* DIRECTIONS FOR THIS TASK *
Copy out the lines between the one holding "Expand NAT Forwarding" and the one holding "Action: click(427, 218)", inclusive, with no changes.

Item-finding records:
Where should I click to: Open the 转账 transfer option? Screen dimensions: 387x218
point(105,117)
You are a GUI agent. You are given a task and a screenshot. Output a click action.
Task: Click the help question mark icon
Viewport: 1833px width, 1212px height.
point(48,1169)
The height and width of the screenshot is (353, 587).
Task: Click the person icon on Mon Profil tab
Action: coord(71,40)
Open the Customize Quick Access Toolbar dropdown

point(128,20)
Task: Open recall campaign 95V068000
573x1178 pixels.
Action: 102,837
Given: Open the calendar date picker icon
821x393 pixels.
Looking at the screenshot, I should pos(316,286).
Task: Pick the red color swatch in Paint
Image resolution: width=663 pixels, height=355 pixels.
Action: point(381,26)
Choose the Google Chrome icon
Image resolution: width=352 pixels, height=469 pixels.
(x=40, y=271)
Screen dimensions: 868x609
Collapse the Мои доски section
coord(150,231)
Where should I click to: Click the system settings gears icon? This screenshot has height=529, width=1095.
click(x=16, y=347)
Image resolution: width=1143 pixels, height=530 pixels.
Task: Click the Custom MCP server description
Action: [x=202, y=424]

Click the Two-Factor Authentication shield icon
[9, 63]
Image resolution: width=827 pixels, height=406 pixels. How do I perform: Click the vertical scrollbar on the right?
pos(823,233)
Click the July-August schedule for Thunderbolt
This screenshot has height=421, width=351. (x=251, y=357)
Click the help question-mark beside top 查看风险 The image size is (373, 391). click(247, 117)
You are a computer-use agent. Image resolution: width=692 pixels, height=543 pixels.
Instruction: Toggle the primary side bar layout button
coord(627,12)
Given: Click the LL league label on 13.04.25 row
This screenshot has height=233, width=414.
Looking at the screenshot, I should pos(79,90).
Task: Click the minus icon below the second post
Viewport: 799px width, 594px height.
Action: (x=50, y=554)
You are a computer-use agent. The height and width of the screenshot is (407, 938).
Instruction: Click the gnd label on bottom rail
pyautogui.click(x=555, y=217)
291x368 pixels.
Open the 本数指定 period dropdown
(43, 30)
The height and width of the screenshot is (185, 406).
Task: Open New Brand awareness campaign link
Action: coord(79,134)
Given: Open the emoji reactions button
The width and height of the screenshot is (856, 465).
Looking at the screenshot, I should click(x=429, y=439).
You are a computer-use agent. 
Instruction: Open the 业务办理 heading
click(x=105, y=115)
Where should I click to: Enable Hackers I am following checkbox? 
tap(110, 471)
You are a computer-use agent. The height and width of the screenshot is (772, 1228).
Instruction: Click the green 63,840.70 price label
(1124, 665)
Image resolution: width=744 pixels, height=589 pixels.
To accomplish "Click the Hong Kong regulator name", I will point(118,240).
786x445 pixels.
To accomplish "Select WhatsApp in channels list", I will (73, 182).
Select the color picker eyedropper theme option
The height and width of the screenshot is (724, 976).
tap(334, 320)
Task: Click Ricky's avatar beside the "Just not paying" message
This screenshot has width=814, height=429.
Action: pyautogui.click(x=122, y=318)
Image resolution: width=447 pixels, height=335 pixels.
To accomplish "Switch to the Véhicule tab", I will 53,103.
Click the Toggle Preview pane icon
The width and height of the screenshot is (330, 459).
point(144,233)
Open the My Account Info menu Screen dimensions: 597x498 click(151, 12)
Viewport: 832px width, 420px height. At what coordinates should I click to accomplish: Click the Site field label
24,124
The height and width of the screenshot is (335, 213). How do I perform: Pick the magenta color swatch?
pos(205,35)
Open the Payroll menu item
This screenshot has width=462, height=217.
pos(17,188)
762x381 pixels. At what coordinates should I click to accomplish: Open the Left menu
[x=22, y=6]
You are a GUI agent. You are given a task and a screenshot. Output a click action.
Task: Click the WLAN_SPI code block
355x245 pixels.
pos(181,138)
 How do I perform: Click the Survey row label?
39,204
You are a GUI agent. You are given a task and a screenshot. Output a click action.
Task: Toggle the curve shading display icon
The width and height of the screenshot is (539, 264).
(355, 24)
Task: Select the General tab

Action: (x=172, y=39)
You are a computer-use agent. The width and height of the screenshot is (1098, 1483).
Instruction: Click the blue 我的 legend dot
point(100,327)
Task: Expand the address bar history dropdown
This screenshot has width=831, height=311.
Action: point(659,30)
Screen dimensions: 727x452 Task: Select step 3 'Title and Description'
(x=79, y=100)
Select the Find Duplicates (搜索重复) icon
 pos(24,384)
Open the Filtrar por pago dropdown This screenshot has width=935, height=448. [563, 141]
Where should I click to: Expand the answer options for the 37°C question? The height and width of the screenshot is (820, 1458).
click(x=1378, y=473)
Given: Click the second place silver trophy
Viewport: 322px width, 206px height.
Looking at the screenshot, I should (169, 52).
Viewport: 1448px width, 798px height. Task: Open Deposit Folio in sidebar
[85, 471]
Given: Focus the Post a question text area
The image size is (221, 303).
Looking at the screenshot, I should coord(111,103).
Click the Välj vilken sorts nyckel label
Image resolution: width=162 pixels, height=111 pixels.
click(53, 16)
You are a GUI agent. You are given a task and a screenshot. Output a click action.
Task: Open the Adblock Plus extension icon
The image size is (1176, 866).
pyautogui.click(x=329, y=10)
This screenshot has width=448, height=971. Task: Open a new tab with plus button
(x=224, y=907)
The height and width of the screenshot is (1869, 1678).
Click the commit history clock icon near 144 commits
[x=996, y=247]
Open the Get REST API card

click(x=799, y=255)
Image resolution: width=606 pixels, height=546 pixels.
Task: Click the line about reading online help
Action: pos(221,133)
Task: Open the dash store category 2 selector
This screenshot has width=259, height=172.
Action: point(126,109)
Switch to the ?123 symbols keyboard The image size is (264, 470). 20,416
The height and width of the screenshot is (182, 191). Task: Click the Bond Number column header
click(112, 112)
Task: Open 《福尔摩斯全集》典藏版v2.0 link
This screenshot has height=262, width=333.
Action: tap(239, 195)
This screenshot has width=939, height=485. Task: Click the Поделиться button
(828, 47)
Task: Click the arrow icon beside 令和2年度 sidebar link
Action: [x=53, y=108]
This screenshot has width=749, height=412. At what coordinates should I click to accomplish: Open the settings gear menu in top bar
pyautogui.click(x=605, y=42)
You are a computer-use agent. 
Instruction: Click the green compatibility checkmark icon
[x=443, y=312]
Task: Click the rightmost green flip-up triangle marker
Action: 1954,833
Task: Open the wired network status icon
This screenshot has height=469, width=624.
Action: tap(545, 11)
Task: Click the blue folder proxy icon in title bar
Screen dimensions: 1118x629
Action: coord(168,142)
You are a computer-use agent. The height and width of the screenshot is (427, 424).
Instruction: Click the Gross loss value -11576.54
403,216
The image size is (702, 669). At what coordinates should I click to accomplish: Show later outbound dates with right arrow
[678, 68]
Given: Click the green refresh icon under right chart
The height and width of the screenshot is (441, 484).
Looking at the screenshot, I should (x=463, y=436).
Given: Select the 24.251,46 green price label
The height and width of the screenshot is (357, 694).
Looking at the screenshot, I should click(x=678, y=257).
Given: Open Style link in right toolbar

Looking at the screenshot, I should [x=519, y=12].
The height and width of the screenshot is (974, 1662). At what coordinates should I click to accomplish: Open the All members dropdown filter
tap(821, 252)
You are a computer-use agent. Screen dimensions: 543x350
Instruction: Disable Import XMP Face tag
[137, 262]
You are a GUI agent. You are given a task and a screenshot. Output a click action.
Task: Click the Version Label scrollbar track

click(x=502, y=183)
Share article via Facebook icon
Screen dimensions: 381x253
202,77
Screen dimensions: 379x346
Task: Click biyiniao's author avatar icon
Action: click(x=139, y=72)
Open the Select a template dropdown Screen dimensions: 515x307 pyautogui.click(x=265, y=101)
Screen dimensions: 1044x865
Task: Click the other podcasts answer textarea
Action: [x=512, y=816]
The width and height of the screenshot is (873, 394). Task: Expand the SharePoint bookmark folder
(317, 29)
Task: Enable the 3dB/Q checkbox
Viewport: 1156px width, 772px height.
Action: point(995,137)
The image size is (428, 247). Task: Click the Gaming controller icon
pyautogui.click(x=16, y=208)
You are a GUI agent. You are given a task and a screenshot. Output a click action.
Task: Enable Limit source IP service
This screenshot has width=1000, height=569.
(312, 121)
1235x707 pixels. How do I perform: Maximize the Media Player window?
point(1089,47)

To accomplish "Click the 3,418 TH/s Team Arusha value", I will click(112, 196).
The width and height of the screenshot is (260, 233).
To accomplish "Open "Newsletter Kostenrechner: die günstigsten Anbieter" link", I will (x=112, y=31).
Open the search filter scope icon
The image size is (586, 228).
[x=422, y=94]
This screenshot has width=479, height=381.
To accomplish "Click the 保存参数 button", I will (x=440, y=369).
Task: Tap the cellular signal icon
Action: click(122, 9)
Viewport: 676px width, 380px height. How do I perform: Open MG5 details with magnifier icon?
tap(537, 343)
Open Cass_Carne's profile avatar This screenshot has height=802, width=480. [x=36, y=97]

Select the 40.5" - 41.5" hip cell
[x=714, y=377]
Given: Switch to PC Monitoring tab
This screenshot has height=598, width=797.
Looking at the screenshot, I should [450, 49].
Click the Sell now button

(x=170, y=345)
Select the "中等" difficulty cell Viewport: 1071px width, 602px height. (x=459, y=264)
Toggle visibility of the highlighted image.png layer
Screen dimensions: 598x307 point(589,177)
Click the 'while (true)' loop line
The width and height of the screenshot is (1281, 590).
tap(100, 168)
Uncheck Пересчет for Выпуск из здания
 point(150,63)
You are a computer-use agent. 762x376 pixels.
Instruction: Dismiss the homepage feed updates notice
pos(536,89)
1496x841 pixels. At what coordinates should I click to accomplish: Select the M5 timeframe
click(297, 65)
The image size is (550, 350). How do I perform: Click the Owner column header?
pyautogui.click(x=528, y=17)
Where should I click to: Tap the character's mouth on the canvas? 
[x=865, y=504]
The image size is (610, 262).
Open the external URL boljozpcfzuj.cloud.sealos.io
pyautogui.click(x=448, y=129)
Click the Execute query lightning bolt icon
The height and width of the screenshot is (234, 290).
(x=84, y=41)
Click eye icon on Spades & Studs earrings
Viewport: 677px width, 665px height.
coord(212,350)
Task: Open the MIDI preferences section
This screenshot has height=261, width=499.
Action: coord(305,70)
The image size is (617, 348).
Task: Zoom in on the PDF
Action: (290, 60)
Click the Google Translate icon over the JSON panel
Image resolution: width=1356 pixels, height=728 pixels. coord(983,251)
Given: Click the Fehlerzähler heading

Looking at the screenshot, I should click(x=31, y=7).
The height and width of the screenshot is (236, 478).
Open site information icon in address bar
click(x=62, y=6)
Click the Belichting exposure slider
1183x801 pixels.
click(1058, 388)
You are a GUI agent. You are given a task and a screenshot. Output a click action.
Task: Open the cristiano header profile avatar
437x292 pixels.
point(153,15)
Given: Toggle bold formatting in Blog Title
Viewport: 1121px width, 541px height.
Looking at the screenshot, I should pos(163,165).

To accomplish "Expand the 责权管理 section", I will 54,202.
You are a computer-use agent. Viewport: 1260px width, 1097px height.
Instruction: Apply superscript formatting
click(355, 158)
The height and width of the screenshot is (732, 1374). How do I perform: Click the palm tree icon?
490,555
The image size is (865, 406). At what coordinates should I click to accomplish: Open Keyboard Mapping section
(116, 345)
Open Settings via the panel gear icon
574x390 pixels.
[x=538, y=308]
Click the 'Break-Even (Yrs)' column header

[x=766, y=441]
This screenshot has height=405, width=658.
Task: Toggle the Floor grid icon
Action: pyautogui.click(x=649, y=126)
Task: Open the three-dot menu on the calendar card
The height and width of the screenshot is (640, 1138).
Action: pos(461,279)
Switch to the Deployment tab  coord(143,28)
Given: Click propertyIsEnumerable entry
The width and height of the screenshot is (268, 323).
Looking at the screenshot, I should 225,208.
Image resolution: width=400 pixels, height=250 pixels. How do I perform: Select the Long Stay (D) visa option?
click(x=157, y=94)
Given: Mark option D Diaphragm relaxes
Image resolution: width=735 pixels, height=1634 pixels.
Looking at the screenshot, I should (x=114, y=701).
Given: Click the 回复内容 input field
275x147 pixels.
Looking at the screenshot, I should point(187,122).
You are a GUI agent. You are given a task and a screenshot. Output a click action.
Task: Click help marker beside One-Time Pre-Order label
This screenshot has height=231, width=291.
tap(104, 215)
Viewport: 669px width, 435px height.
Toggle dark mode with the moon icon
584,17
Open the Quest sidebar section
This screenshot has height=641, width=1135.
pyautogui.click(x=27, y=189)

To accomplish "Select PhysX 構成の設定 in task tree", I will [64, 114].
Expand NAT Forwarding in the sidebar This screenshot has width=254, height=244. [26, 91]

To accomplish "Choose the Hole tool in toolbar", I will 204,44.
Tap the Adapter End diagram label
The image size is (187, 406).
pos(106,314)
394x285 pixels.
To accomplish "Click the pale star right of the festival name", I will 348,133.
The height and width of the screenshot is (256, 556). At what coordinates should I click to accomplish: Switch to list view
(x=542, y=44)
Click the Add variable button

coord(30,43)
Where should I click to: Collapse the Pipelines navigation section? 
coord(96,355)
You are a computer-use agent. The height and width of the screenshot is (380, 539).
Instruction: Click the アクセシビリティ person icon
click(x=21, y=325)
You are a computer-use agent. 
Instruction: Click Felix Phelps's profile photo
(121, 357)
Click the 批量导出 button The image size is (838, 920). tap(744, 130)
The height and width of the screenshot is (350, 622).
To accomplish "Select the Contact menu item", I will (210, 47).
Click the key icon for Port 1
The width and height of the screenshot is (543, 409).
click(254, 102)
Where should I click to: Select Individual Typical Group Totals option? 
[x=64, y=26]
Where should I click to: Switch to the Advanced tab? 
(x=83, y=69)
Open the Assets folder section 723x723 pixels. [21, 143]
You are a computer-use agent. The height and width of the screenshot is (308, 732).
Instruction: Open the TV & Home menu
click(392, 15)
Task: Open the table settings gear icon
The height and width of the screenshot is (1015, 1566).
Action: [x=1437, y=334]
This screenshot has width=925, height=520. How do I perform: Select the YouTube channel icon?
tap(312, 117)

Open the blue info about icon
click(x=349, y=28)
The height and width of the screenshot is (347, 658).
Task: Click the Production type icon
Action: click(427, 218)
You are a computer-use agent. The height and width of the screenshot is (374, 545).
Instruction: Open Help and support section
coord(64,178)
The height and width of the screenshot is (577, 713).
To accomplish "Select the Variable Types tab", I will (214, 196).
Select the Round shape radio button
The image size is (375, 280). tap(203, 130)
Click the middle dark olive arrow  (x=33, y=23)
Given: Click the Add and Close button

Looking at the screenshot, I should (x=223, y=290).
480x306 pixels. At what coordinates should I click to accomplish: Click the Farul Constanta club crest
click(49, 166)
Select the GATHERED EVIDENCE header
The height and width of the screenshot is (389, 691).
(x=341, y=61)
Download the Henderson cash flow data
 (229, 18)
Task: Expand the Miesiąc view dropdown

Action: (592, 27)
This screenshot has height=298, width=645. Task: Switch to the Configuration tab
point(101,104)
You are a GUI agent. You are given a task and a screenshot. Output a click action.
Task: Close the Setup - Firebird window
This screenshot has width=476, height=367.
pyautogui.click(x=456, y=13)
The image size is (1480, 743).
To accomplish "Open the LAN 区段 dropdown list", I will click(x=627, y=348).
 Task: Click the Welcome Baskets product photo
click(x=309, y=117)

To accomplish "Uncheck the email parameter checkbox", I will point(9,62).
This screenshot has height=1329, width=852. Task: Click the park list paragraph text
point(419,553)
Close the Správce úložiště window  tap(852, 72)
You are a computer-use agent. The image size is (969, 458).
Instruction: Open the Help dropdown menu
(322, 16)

* TASK SOLUTION *
Expand NAT Forwarding in the sidebar This screenshot has width=254, height=244. [26, 91]

To accomplish "Choose the Hole tool in toolbar", I will 204,44.
Tap the Adapter End diagram label
The image size is (187, 406).
pos(106,314)
394x285 pixels.
To accomplish "Click the pale star right of the festival name", I will 348,133.
The height and width of the screenshot is (256, 556). At what coordinates should I click to accomplish: Switch to list view
(x=542, y=44)
Click the Add variable button

coord(30,43)
Where should I click to: Collapse the Pipelines navigation section? 
coord(96,355)
You are a computer-use agent. The height and width of the screenshot is (380, 539).
Instruction: Click the アクセシビリティ person icon
click(x=21, y=325)
You are a computer-use agent. 
Instruction: Click Felix Phelps's profile photo
(121, 357)
Click the 批量导出 button The image size is (838, 920). tap(744, 130)
The height and width of the screenshot is (350, 622).
To accomplish "Select the Contact menu item", I will (210, 47).
Click the key icon for Port 1
The width and height of the screenshot is (543, 409).
click(254, 102)
Where should I click to: Select Individual Typical Group Totals option? 
[x=64, y=26]
Where should I click to: Switch to the Advanced tab? 
(x=83, y=69)
Open the Assets folder section 723x723 pixels. [21, 143]
You are a computer-use agent. The height and width of the screenshot is (308, 732).
Instruction: Open the TV & Home menu
click(392, 15)
Task: Open the table settings gear icon
The height and width of the screenshot is (1015, 1566).
Action: [x=1437, y=334]
This screenshot has width=925, height=520. How do I perform: Select the YouTube channel icon?
tap(312, 117)

Open the blue info about icon
click(x=349, y=28)
The height and width of the screenshot is (347, 658).
Task: Click the Production type icon
Action: click(427, 218)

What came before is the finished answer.